O mito da autonomia da obra
Para responder a essa pergunta, tive a oportunidade de entrevistar a Tarsilla Couto de Brito. Ela é poeta, ensaísta e professora de teoria literária na Faculdade de Letras da Universidade Federal de Goiás (UFG). Seu foco de pesquisa tem sido a escrita de mulheres, e recentemente realizou um pós-doutorado na Argentina sobre o feminicídio na literatura brasileira.
Para iniciar a discussão, ela contextualiza: "Primeiro, as pessoas tendem a pensar que a literatura é algo que faz parte da vida sem se sujar de vida; gostam de pensar também que a literatura não deveria se misturar com assuntos considerados baixos como política, polêmicos como religião; costumam dizer que literatura para ser boa não tem que se preocupar com denunciar nada, que literatura de verdade diz as coisas mais importantes sem sujar as mãos. Esse senso comum é facilmente datado, inaugura a configuração moderna da literatura e tem um nome teórico: autonomia da obra de arte. Esse é o argumento central em torno do qual se ergue a barricada contra a lista da Fuvest".
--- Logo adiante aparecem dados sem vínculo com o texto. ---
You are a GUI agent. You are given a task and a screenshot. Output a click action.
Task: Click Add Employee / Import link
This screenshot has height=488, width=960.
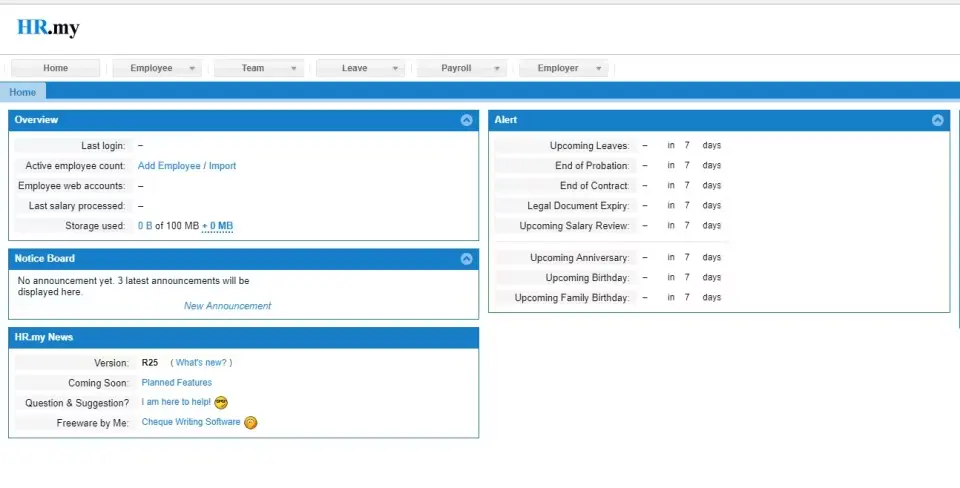[x=187, y=166]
Trazendo o debate para o Brasil, ela comenta: "É possível demonstrar que o mundo das letras não funciona de forma a valorizar a autonomia da obra de arte assim na prática: existem inúmeras forças que agem com a finalidade de promover uma ideia, um livro ou um autor. Cem anos atrás, na época dos modernistas paulistas, as principais forças eram a Academia Brasileira de Letras, os jornais do eixo Rio-São Paulo com suas notas de crítica literária, as poucas editoras e importadoras de livros e os mecenas como Paulo Prado."
"Mais ou menos na mesma época em que ocorreu a Semana de Arte de 22 ocorreram outros eventos importantes no Nordeste que, se tivessem sido bem agenciados, seriam considerados nas grades curriculares das escolas atuais como eventos modernistas. Mas, segundo o relato de Gilberto Freyre, o modernismo do Nordeste perdeu a disputa e não entrou para a grande história da literatura brasileira. Tem sempre alguém dando um empurrãozinho."
Pouco mudou sobre isso: "Dizer o que é a boa literatura, quem deve ser lido, como deve ser lido traz superpoderes e, por isso, é algo disputadíssimo. Hoje, as listas de processos seletivos fazem parte dessa disputa, assim como feiras literárias como a Flip, prêmios como Jabuti, casas de escrita criativa como a Casa das Rosas, as faculdades de letras de todo o país, os professores-poetas, os documentos governamentais que regulam o ensino de língua portuguesa e literatura. A autonomia da obra de arte literária é um dos grandes mitos fundadores da modernidade."
Alternativas ao cânone
Sobre a lista composta exclusivamente por mulheres, ela acredita que o impacto será positivo. "Afinal, lemos pouca literatura dissidente do cânone na escola. E quando a lemos, lemos com os mesmo instrumentos de leitura, como a tal da ideia da autonomia, e ainda podemos acrescentar: ironia, paradoxo, singularização da personagem, estranhamento da linguagem – são todos protocolos de leitura da modernidade que estão presentes nos livros didáticos como se tivessem nascidos juntos com Adão e Eva ou com Gilgamesh (a depender do credo do leitor)."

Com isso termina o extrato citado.